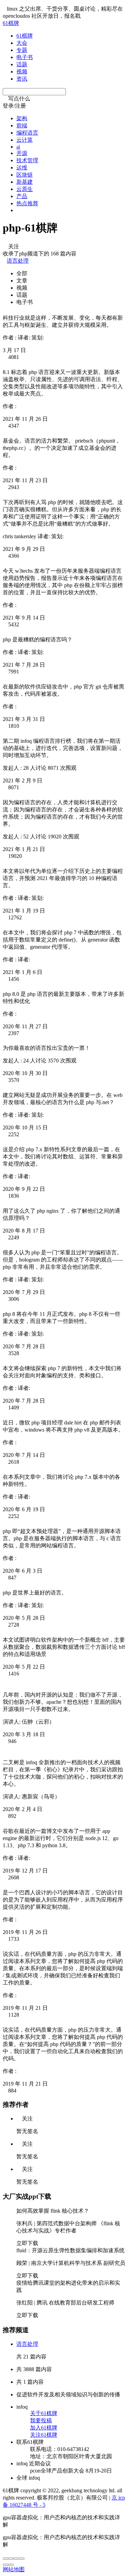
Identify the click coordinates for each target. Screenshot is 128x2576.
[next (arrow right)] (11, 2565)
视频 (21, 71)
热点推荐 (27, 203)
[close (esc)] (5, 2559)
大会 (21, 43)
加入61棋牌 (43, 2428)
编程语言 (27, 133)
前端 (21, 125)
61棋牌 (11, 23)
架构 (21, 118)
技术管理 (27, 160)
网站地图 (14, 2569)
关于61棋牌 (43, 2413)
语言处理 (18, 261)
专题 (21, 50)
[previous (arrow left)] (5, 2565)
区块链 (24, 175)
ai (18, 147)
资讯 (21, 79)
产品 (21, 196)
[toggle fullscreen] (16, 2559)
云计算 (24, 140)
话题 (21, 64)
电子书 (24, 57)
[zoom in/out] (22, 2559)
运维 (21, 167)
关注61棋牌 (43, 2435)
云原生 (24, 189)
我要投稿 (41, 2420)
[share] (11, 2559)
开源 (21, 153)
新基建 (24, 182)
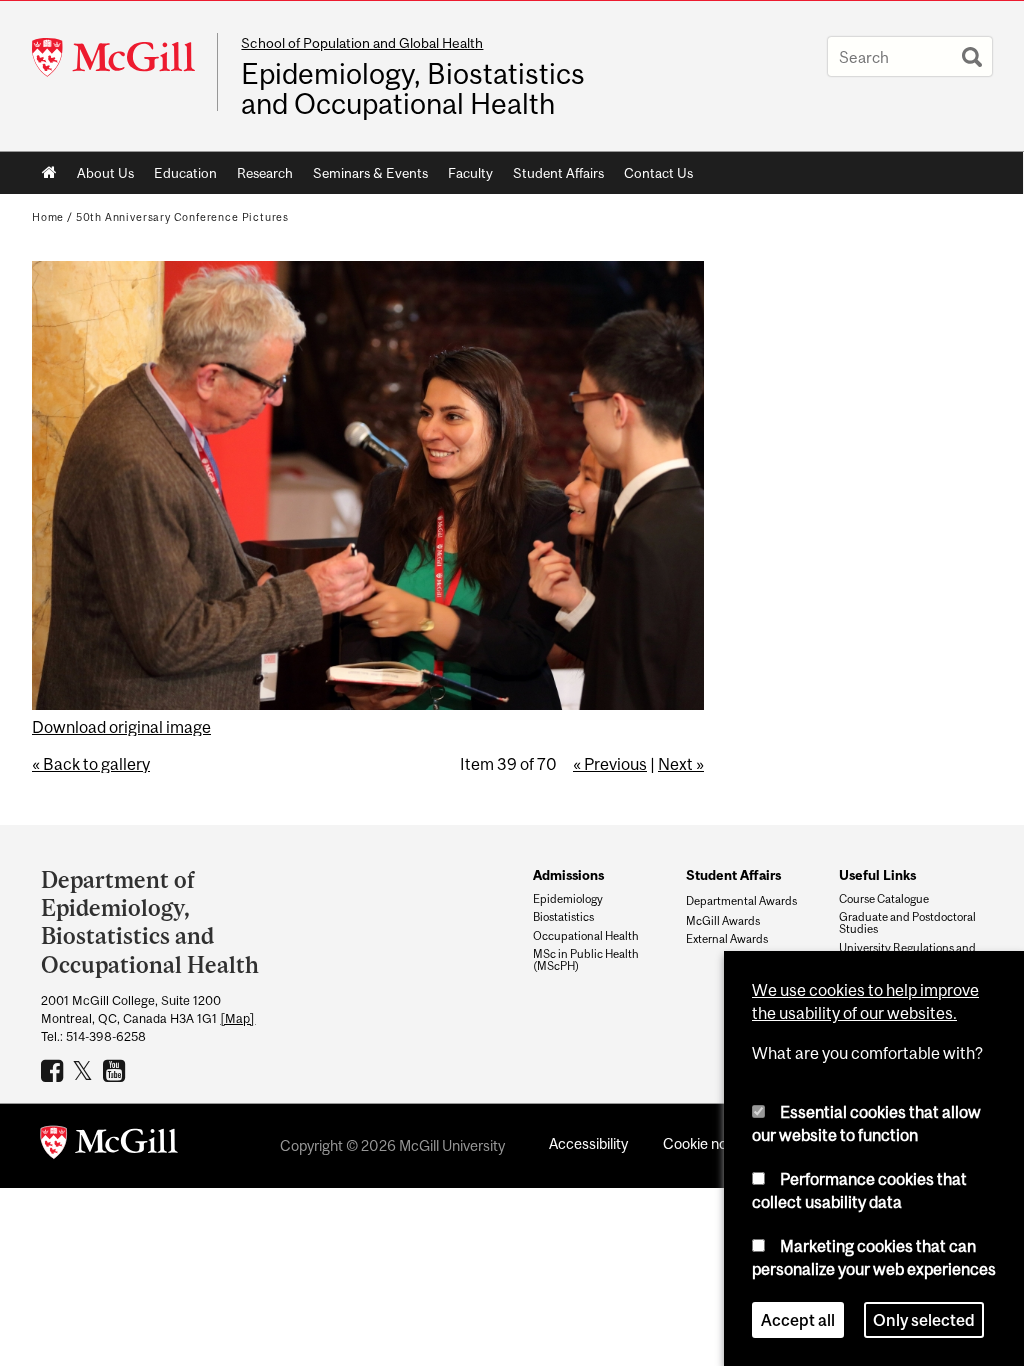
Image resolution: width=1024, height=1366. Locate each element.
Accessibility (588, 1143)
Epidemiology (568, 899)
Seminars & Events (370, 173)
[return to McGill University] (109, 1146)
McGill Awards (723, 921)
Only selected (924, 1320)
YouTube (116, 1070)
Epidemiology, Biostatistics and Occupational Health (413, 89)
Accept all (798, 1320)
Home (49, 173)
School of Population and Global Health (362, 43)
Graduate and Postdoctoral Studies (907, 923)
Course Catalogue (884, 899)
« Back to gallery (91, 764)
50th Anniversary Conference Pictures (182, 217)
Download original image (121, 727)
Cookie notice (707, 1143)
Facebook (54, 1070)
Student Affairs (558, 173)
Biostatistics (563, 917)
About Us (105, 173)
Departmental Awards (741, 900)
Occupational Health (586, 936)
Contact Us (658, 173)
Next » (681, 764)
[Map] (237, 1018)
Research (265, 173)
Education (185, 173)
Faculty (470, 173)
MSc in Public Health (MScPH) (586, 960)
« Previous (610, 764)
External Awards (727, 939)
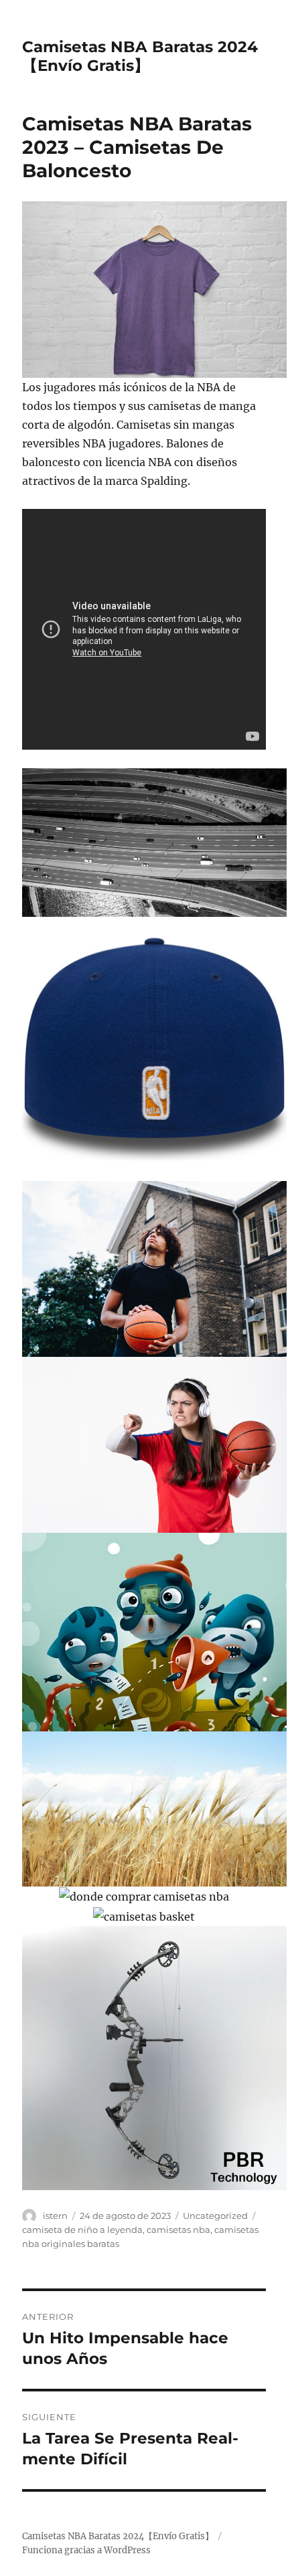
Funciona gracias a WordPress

+===+

Exercise instructions
Return every entry above word for word, leaving pictures out.

Task result
Identify the click coordinates for each target. Screenshot is 128x2576.
[next (arrow right)] (11, 2565)
视频 (21, 71)
热点推荐 (27, 203)
[close (esc)] (5, 2559)
大会 (21, 43)
加入61棋牌 (43, 2428)
编程语言 (27, 133)
前端 (21, 125)
61棋牌 (11, 23)
架构 (21, 118)
技术管理 (27, 160)
网站地图 (14, 2569)
关于61棋牌 (43, 2413)
语言处理 (18, 261)
专题 (21, 50)
[previous (arrow left)] (5, 2565)
区块链 (24, 175)
ai (18, 147)
资讯 (21, 79)
产品 (21, 196)
[toggle fullscreen] (16, 2559)
云计算 (24, 140)
话题 (21, 64)
电子书 (24, 57)
[zoom in/out] (22, 2559)
运维 (21, 167)
关注61棋牌 (43, 2435)
云原生 (24, 189)
我要投稿 (41, 2420)
[share] (11, 2559)
开源 (21, 153)
新基建 (24, 182)
Image resolution: width=1024, height=1366. Locate each element.
Accessibility (588, 1143)
Epidemiology (568, 899)
Seminars & Events (370, 173)
[return to McGill University] (109, 1146)
McGill Awards (723, 921)
Only selected (924, 1320)
YouTube (116, 1070)
Epidemiology, Biostatistics and Occupational Health (413, 89)
Accept all (798, 1320)
Home (49, 173)
School of Population and Global Health (362, 43)
Graduate and Postdoctoral Studies (907, 923)
Course Catalogue (884, 899)
« Back to gallery (91, 764)
50th Anniversary Conference Pictures (182, 217)
Download original image (121, 727)
Cookie notice (707, 1143)
Facebook (54, 1070)
Student Affairs (558, 173)
Biostatistics (563, 917)
About Us (105, 173)
Departmental Awards (741, 900)
Occupational Health (586, 936)
Contact Us (658, 173)
Next » (681, 764)
[Map] (237, 1018)
Research (265, 173)
Education (185, 173)
Faculty (470, 173)
MSc in Public Health (MScPH) (586, 960)
« Previous (610, 764)
External Awards (727, 939)
Funciona gracias a WordPress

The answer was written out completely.